[GIVEN INFORMATION — start]
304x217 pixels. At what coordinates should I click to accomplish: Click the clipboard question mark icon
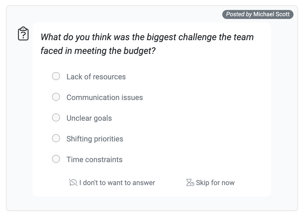(x=23, y=34)
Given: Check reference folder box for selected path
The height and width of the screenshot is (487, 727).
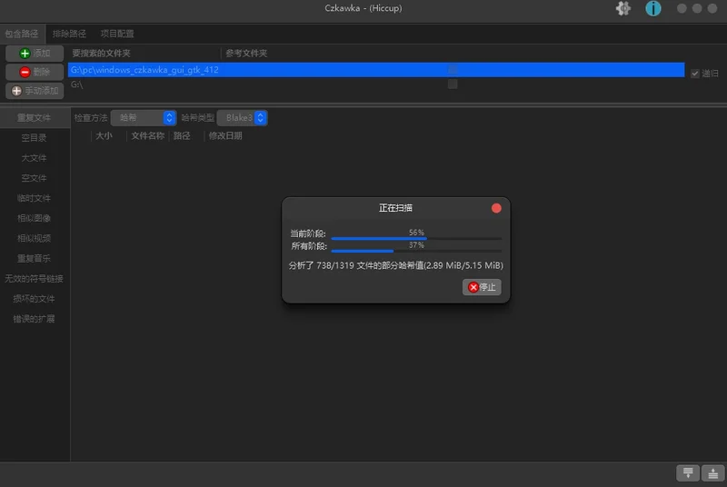Looking at the screenshot, I should click(453, 69).
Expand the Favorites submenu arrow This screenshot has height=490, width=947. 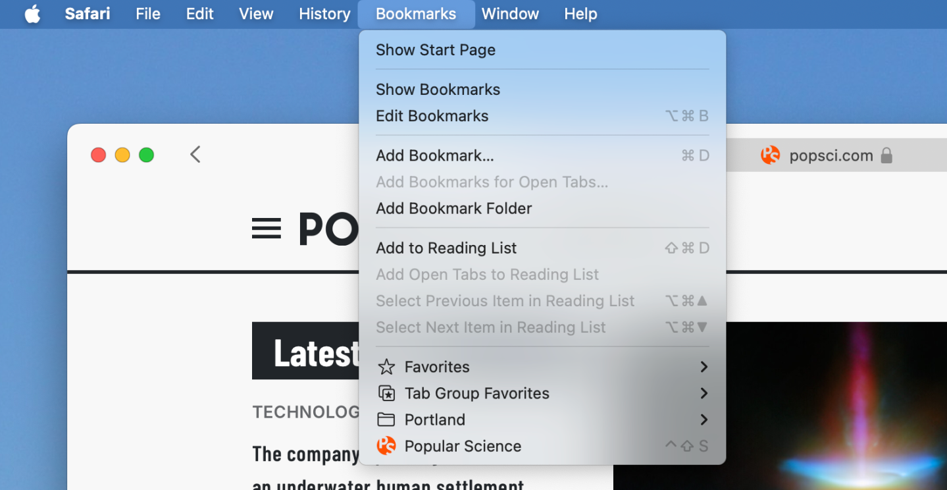pos(704,367)
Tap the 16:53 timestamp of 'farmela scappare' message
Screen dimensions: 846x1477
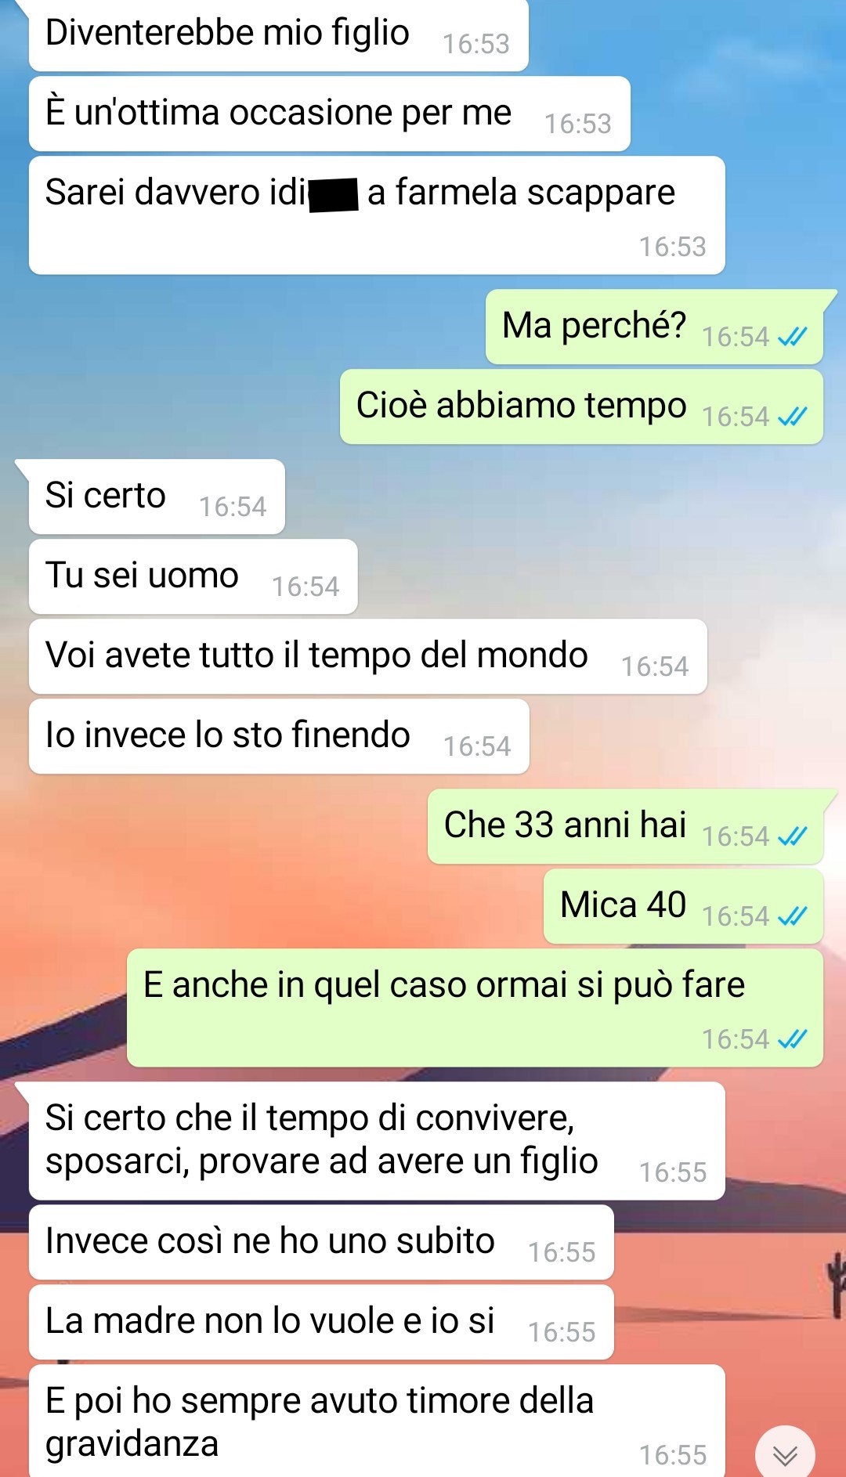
[GIVEN INFORMATION — finish]
**TASK ITEM**.
Leave the pictures out. Output exactly, and only, the lines from the one with "Tap the 16:53" through the last line of the listing above, both included.

**RESULT FOR THIS TASK**.
Tap the 16:53 timestamp of 'farmela scappare' message
Screen dimensions: 846x1477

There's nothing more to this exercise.